**Problem description**
Please count the lines in the material below that contain the string "width", and give only the number.
──────── Information supplied ────────
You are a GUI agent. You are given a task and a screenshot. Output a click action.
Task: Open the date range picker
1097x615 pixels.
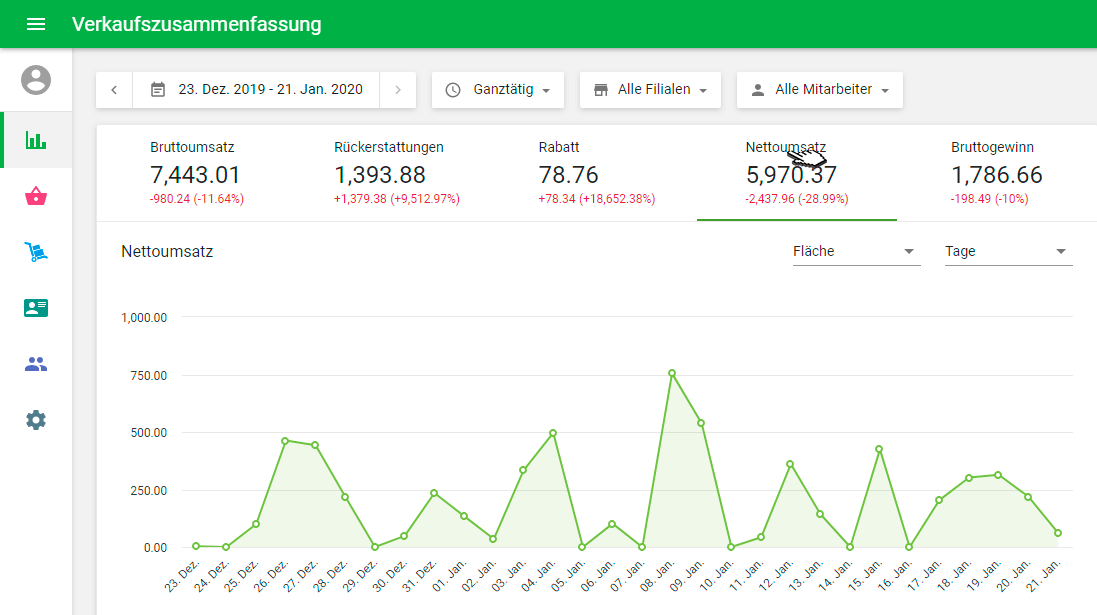[257, 90]
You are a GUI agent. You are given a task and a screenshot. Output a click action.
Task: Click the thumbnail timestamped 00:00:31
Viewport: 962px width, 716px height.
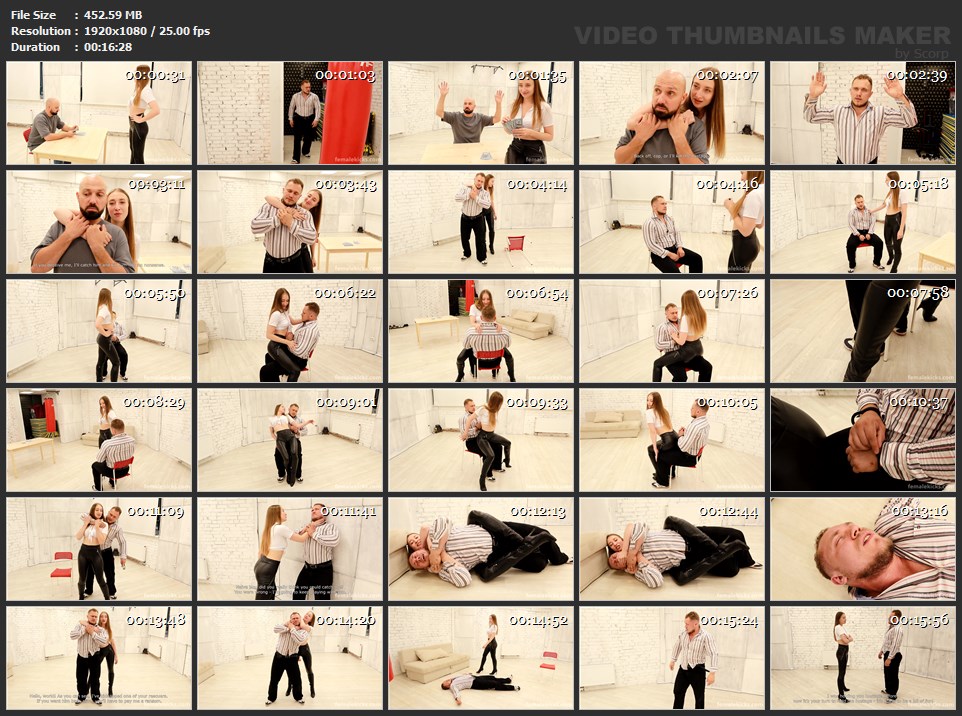[x=98, y=113]
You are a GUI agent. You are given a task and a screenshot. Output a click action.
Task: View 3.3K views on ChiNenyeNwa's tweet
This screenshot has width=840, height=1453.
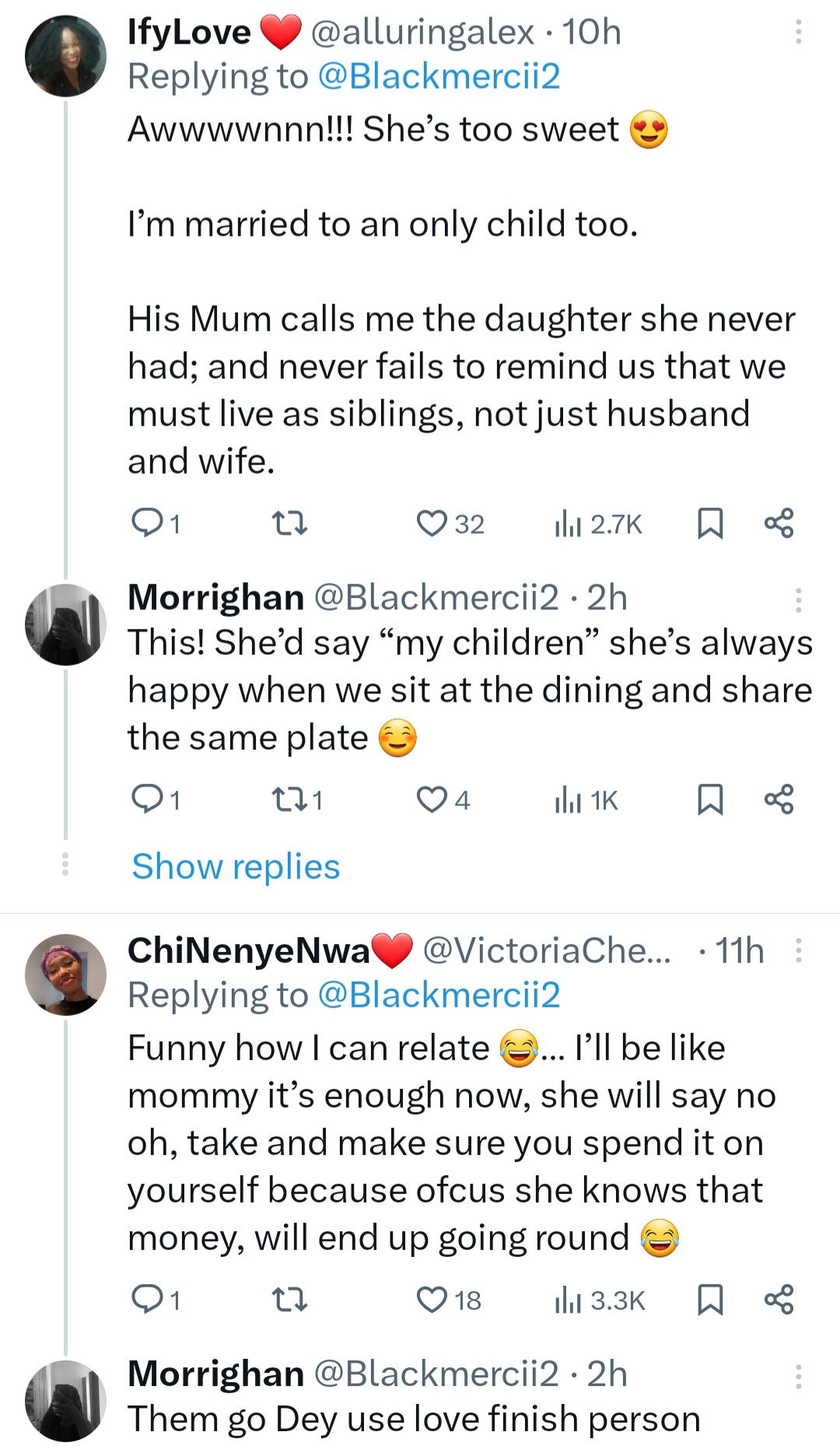(x=599, y=1300)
────────
**Answer in full**
2